╔══

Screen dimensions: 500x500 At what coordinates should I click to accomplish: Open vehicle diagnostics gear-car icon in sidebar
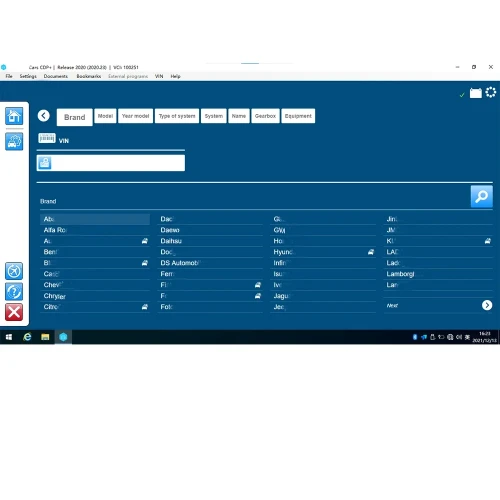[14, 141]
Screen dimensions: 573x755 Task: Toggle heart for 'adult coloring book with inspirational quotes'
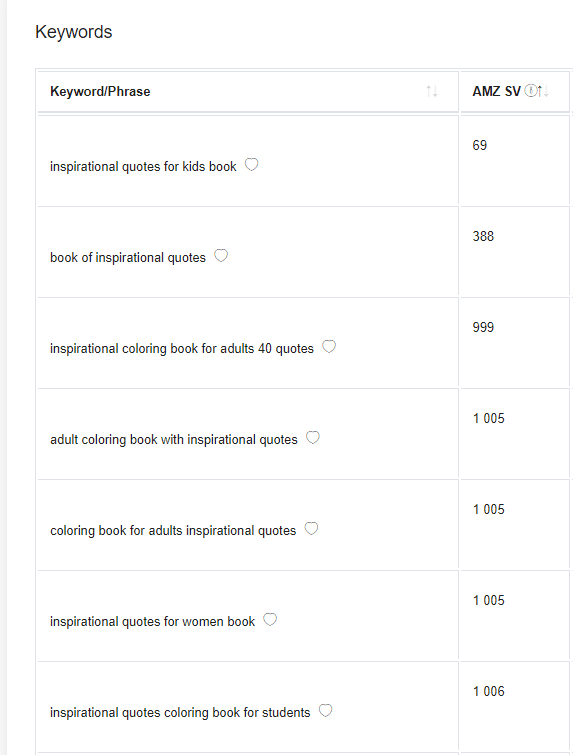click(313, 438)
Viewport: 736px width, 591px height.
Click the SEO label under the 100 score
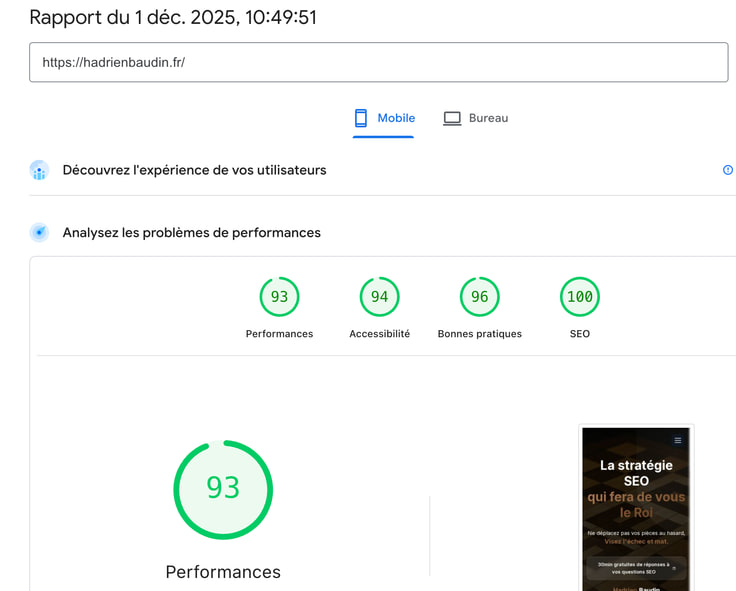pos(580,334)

╚══
╔══

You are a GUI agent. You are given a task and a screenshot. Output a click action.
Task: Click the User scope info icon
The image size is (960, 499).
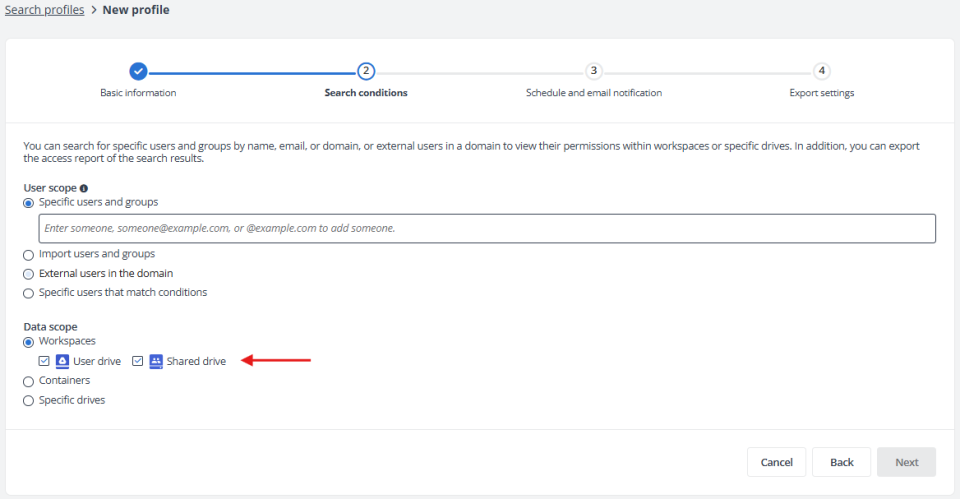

╚══
╔══

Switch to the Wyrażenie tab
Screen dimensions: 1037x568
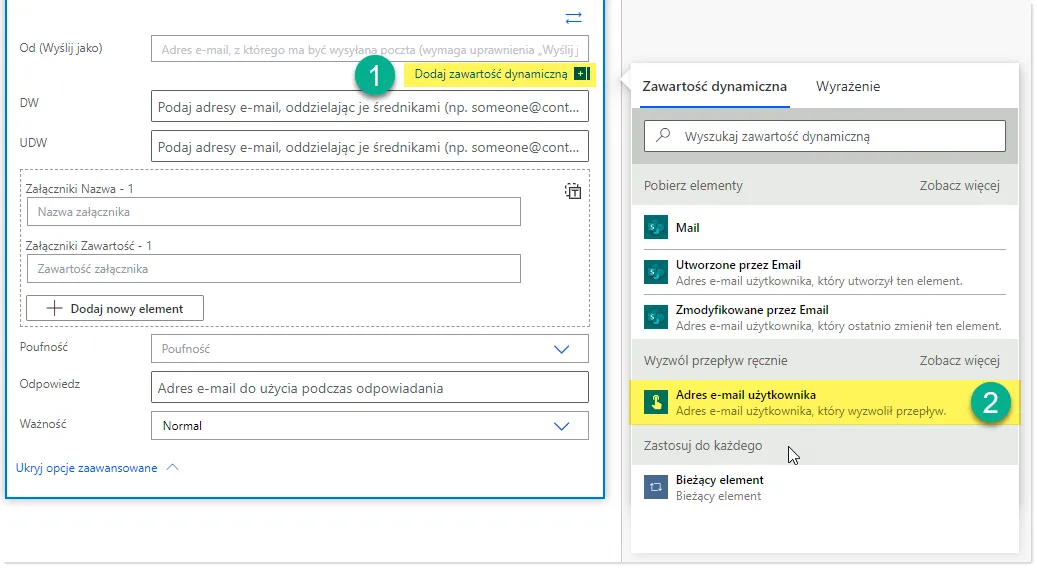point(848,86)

╚══

▶ [Requirement] Look above for the line with "Screen dimensions: 500x500", then print it and each line after it down to and including the line with "Viewport: 736px width, 591px height.". Leave out the pictures and keep the wording exact.

▶ [Solution to this task]
Screen dimensions: 500x500 At what coordinates should I click to accomplish: Open vehicle diagnostics gear-car icon in sidebar
[14, 141]
Screen dimensions: 573x755 Task: Toggle heart for 'adult coloring book with inspirational quotes'
click(313, 438)
Viewport: 736px width, 591px height.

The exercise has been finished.